— Problem to work on —
An exact copy of all the data below is needed, without its pictures.

— Supplied material —
::::::::::
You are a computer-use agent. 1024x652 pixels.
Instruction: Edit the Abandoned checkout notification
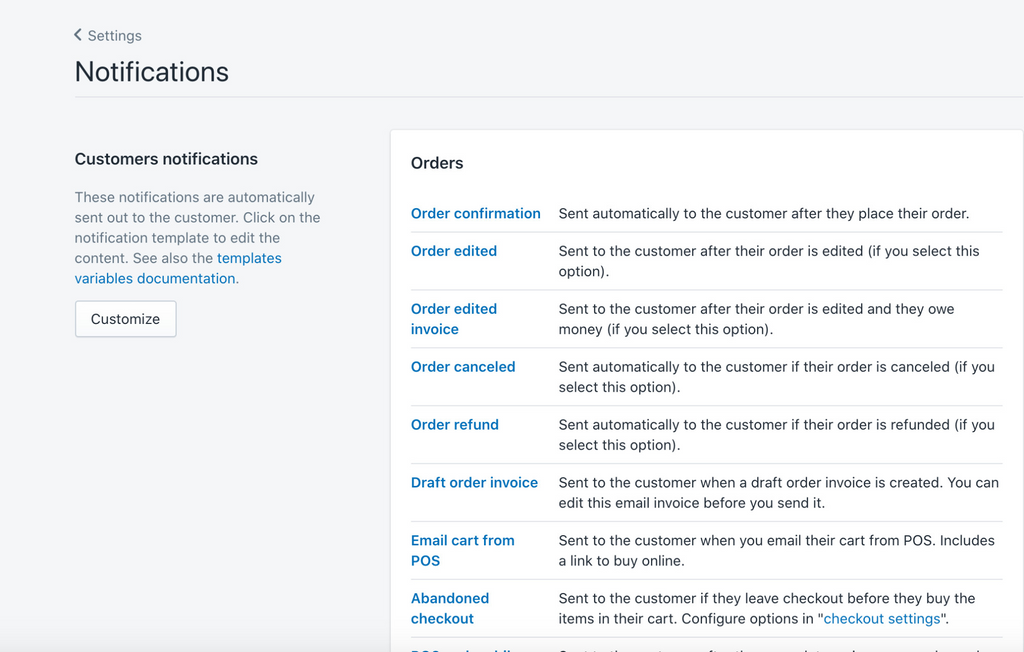tap(449, 608)
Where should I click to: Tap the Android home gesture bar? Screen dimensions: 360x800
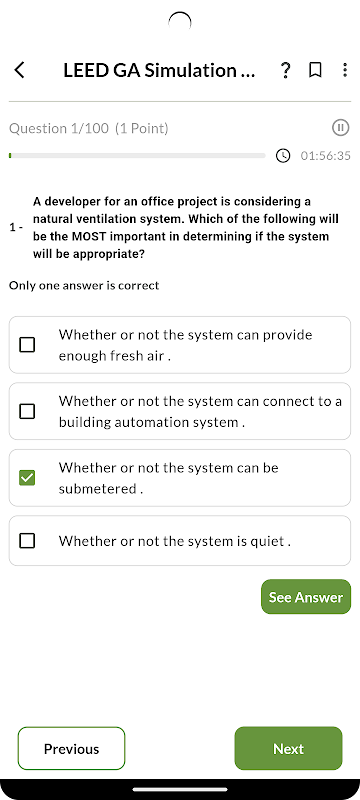[x=180, y=789]
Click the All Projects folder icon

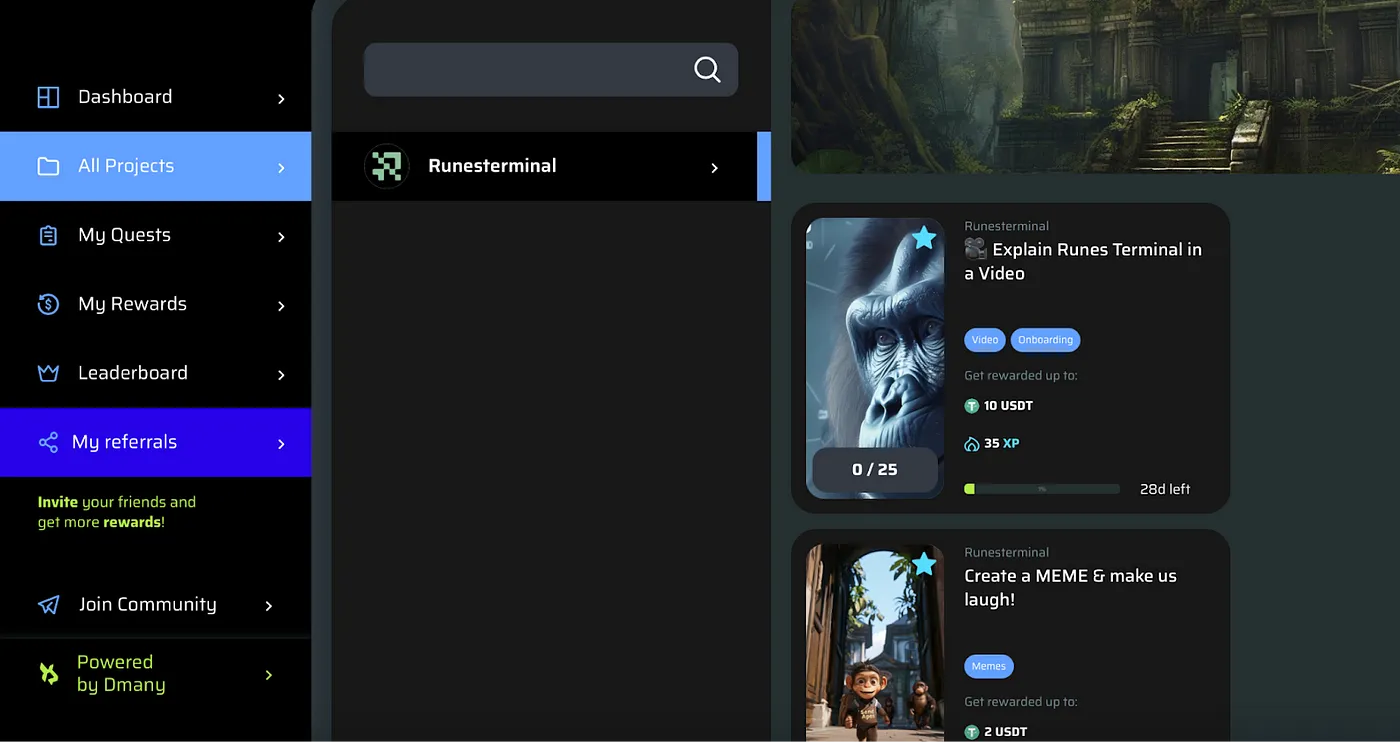48,166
::::::::::
— Output below —
You are a computer-use agent. 1024x652 pixels.
Instruction: Edit the Abandoned checkout notification
tap(449, 608)
Where should I click to: Tap the Android home gesture bar? Screen dimensions: 360x800
[x=180, y=789]
Click the All Projects folder icon

48,166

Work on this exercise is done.